Co-working minimises exposure to long-term leases and offers businesses room to grow and downsize if required. To deliver this flexibility, a building’s operations - of which heating and cooling is a crucial element – must also be able to adapt quickly to changes in tenants’ needs.

Combined with shifts in workplace culture, the modern flexible office
presents a range of challenges when it comes to specifying the right heating and cooling system.

Open all hours

In a traditional nine-to-five office environment, space heating and cooling requirements are at their peak during the weekdays when most staff are present. However, people are increasingly working at different times of the day and night. So gone are the days when office temperatures are fixed at a set level across the building at specific times. Today, heating and cooling need to respond to changing functions at different times of the day to maintain a comfortable temperature for occupants.
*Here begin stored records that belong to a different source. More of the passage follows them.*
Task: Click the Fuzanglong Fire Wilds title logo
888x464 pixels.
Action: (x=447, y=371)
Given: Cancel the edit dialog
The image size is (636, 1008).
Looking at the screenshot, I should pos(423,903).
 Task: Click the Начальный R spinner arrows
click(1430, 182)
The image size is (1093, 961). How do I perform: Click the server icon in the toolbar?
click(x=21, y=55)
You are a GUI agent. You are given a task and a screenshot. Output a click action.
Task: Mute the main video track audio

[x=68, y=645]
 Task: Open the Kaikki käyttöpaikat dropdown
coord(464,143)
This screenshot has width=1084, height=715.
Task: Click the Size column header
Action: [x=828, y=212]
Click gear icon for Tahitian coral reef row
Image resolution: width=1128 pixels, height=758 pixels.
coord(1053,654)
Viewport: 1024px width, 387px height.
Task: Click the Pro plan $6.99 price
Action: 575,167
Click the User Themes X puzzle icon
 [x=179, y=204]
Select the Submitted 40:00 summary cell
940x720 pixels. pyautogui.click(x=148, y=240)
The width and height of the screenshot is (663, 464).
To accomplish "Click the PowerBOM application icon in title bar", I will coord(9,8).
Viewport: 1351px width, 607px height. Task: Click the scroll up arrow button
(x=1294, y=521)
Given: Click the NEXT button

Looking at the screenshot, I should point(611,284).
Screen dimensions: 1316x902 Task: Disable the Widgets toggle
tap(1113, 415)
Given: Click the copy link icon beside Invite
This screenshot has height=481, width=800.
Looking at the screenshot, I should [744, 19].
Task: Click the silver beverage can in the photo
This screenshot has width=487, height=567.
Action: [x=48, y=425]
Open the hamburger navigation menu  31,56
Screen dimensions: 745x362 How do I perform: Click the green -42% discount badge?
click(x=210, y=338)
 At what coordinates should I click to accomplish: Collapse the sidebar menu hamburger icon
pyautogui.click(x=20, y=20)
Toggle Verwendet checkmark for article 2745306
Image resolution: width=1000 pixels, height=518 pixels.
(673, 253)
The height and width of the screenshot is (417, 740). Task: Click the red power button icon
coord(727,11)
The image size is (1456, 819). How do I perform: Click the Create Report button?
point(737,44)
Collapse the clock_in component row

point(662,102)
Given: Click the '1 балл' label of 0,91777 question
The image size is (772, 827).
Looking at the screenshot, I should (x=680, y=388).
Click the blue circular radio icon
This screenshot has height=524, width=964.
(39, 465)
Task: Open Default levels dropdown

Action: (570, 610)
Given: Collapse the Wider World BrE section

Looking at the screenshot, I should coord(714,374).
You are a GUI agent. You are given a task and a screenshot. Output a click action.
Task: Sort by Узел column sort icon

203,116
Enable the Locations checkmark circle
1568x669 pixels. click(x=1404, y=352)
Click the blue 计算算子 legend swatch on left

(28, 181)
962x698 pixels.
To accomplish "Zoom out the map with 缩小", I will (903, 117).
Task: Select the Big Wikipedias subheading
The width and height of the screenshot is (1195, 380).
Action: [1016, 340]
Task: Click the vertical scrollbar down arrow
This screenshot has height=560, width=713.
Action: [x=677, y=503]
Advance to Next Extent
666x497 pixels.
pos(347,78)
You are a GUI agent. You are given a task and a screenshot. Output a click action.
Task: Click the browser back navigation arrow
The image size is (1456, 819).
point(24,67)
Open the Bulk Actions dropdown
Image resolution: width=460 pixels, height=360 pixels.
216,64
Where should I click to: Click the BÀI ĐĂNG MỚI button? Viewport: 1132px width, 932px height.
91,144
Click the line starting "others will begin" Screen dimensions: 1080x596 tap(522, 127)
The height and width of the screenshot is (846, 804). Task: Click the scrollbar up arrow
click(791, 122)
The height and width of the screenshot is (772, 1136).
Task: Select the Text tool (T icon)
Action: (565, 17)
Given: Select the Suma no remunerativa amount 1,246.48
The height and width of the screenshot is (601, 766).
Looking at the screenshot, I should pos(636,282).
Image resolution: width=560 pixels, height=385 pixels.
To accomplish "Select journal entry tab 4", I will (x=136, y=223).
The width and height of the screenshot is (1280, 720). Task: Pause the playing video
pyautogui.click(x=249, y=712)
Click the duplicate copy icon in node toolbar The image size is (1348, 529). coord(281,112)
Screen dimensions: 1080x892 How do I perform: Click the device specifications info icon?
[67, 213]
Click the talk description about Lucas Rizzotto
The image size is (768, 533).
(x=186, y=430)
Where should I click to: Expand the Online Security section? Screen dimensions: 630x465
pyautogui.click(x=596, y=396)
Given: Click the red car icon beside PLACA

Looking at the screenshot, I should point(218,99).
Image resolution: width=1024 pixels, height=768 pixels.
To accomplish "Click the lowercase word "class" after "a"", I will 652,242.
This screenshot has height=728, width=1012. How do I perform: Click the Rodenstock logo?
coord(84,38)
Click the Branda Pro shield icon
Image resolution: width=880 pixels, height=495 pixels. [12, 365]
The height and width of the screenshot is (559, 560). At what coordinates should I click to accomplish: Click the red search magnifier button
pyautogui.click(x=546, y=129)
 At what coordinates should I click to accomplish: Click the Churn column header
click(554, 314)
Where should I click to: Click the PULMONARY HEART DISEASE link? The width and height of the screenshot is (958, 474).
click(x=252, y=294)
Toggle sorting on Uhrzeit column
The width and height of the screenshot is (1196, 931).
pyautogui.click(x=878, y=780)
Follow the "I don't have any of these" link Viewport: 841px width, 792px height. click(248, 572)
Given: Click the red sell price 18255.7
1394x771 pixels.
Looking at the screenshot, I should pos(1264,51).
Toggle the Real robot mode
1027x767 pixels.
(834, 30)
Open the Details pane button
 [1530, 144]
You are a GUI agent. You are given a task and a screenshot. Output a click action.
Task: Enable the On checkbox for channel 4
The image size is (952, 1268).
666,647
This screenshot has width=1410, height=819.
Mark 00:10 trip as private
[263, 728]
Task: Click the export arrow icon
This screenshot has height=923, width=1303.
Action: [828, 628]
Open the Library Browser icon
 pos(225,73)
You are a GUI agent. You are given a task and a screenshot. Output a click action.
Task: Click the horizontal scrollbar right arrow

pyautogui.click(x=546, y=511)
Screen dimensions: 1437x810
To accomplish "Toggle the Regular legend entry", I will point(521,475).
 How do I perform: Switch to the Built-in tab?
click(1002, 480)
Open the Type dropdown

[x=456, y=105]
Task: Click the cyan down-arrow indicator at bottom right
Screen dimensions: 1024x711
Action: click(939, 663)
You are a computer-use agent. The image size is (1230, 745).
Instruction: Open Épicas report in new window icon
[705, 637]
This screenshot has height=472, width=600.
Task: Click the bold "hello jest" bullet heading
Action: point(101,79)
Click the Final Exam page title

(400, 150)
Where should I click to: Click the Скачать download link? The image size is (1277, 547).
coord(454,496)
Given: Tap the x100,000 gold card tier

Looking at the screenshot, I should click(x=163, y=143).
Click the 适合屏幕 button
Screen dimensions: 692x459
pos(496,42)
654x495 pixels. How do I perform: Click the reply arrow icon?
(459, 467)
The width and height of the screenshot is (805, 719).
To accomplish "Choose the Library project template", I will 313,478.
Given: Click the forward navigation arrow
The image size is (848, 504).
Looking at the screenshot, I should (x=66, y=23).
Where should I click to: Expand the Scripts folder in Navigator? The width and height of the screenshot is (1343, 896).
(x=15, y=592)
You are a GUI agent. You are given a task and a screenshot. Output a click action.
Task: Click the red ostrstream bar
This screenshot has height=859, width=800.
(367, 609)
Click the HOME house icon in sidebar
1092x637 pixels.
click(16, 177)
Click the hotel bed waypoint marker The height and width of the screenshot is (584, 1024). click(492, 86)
At the same time, it must be easy to install, maintain and reconfigure to suit any future modifications to a building’s layout without taking up valuable lettable space.

Under control

Fortunately, advances in modern cooling technology means that there are many different options for specifiers and building managers to choose from. Conventional air conditioning systems include chilled water or direct expansion wall mounted units or ceiling cassettes. However, these solutions can take up valuable floor space, or require a large suspended ceiling void and can only provide localised cooling and heating.

For buildings that need to be flexible enough to accommodate changes in design and usage, Under-Floor Air Conditioning systems (UFAC), such as FläktGroup’s OfficeCool, can provide the answer.

UFAC solutions work by installing discreet local zone units to areas of between 50 m2 and 300 m², using the raised floor void as an air distribution plenum to distribute the conditioned air.

The Local Environmental Control Units (LECU) which are sited within the raised floor void, can then each be controlled as required by the occupants to adjust the temperature and control the release of conditioned air into their particular area of the office. The LECU will also continuously circulate room air and can even provide local heating should this be required.

Efficiency and flexibility

Because there is no need for a ceiling-based duct and pipe work, UFAC systems can offer huge savings in construction materials, installation costs, fit out and reconfiguration costs. If an ornate ceiling is to remain exposed for all to see, this is the system to suit.

The LECU is dimensioned to fit a 600 x 600mm floor tile exactly without the use of stringers. This means that the technology can be easily moved without special tools when the office space has to be redesigned. Since their own power and data rails run in the modular raised floor, the electrical systems can also be relocated quickly. In fact, all service connections in the floor cavity are easily accessible for maintenance purposes, and all risks associated with personnel working at height are removed.

A UFAC system can also offer energy savings too. This is because air velocities are kept very low, with very generously sized heat exchangers. Conditioned air flows in the same direction as thermal lift, not against it, supplying the highest volume of fresh air into the occupied zone. The air stratifies in the office, which means that the high air temperature, at high level, returns to the downflow air handling unit (AHU), further improving energy efficiency.

One step ahead

With the popularity of co-working set to increase, specifiers and building managers need to deliver flexible building services without compromising on space, occupant comfort or energy efficiency. Underfloor air conditioning systems ticks all the boxes and can help managers to stay one step ahead in a fast-evolving commercial property market.